Sacred Bond, Black Men and Their Mothers, a book by Keith Michael Brown, is a collection of thirty-five (35) interviews with men who speak to their relationship with their mothers. It's a cross-collection of men in varied professions and attitudes about this thing called Life. All love their mothers or grandmothers, or aunt so and so, or the woman down the street who influenced their lives.
Sacred Bond removes the veneer from the jagged, misconstrued perception of Black Men as titanium tough guys. Those fellows, after all is said and done, really love their mommies.
Sacred Bond doesn't raise a lot of questions. It's a "Good-Stuff" book, the kind left on coffee tables to spark conversation, measure compatible values and interests, or just plain impress company. Mr. Brown teamed with Adger W. Cowans who did the photography. The photos speak that "pick-me-up-off-the-coffee-table-please-now-but casually" book language.
Imagine an extraterrestrial teleported into a living room with a coffee table graced with Sacred Bond. She would be impressed that Black Men are the most passionate men on the planet (which they are) and their mothers examples of pure love (which they are).
Rightly so, Sacred Bond pulls back the softer side of determined Black Man pride. This soft emotional underbelly begs the question as to why American Culture is so pathological in its portrayal of these men. A sure sign of emotional barbarism, the alien would conclude, and for sure a sign of fear of such potential.
Curious. If Black Men so loved their mothers, then why do so many Black Women have such sweet smelling descriptions for Black Men? Like, Black Men ain't perfume.
What happens to the emotional state of that son when interacting with women in general? Is this a Frantz Fanonian question?
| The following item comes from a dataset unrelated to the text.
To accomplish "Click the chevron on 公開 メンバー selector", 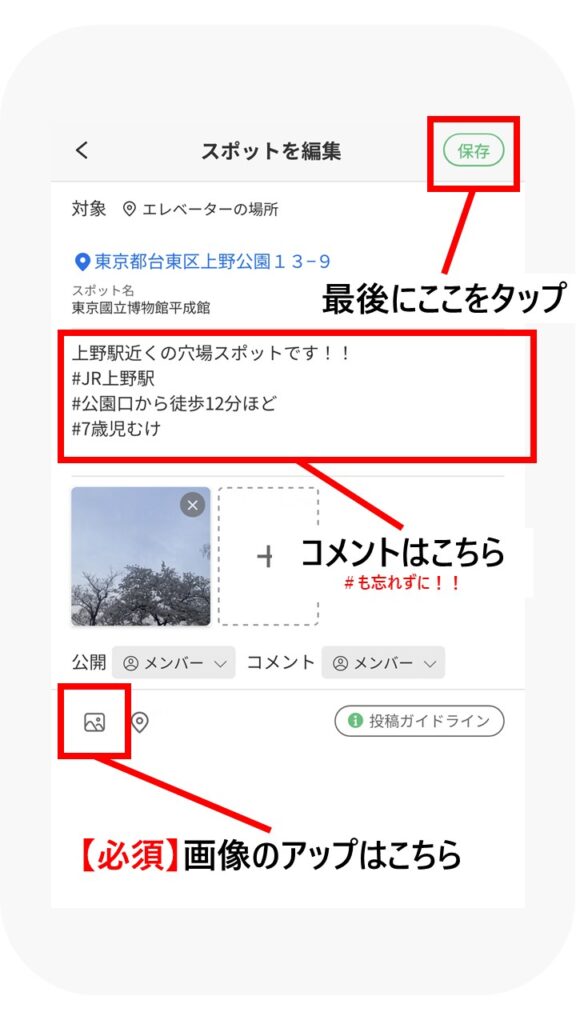I will [x=220, y=664].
Perhaps this is a question "Good-Stuff" books can not answer; but Good-Stuff" books are absolutely vital in the constructionist phase (see Na'im Akbars's book, "Know Thy Self") to restore the Black Mind to mental health, and to love. Every coffee table demands a "Good-Stuff" book on post to strengthen mind to self, and to love. Sacred Bond, Black Men and Their Mothers is a Bill Curtis (MRR***) Must-Read-Reading.
Bill Curtis' commentaries and reviews have been published in the Afro-American, The Baltimore Chronicle, The Baltimore Press, The Baltimore Times, The Baltimore Sun, Financial Independence Magazine, Every Wednesday, Blind Alleys, African-American News & World Report, and at Barnes and Noble on the internet. Contact Mr. Curtis at WebReady@theglobe.com or P.O. Box 2043, Baltimore, MD 21203-2043.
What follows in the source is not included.